Exclude all pictures from your copy of the data below, which should otherwise match exactly.

[Dataset entries]
┄┄┄┄┄┄┄┄┄┄┄┄┄┄┄┄┄┄┄┄

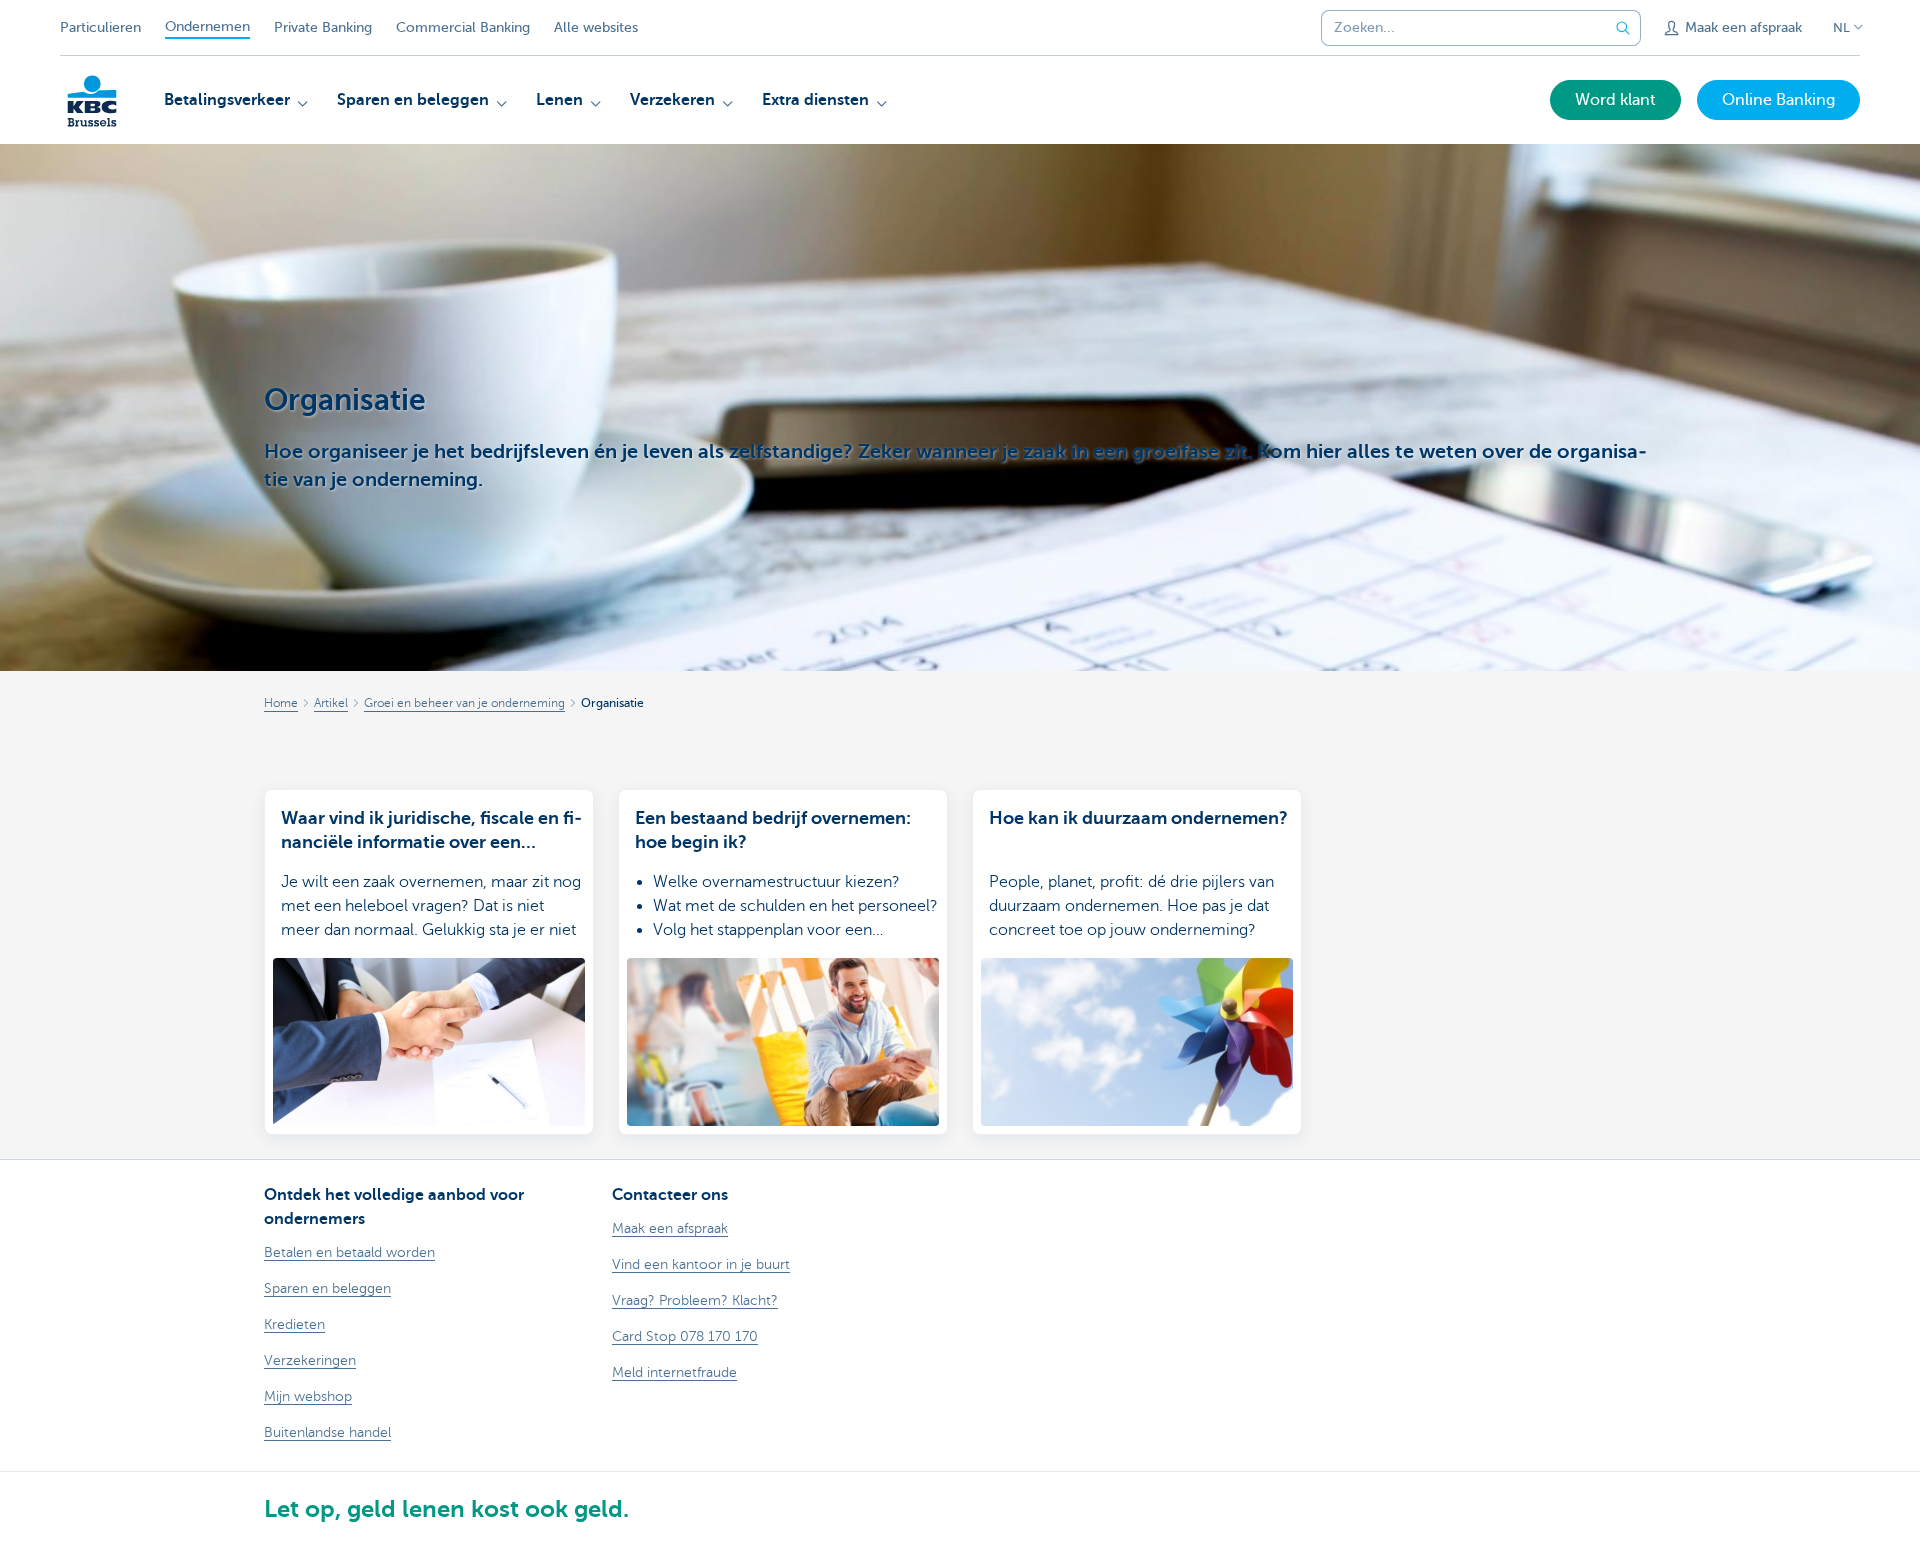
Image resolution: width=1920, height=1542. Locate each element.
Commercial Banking (463, 27)
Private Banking (323, 27)
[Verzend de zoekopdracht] (1623, 28)
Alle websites (596, 27)
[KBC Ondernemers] (92, 101)
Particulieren (100, 27)
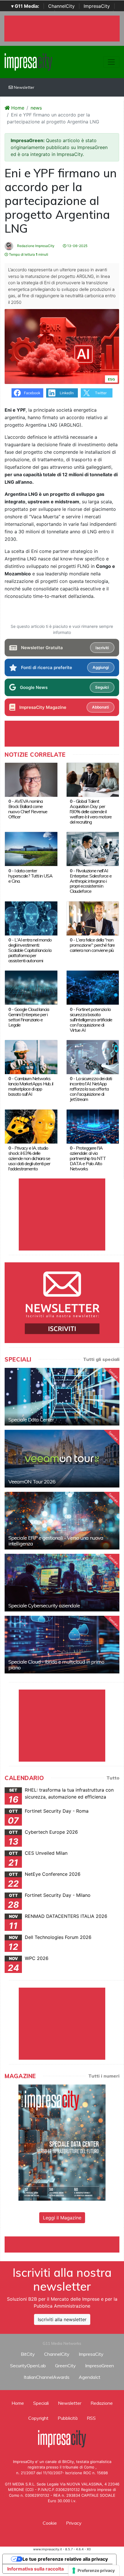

┄┄┄┄┄┄┄┄┄┄┄┄┄┄┄┄┄┄┄┄

Task solution:
Image resolution: width=1920, height=1542. Locate each element.
Commercial Banking (463, 27)
Private Banking (323, 27)
[Verzend de zoekopdracht] (1623, 28)
Alle websites (596, 27)
[KBC Ondernemers] (92, 101)
Particulieren (100, 27)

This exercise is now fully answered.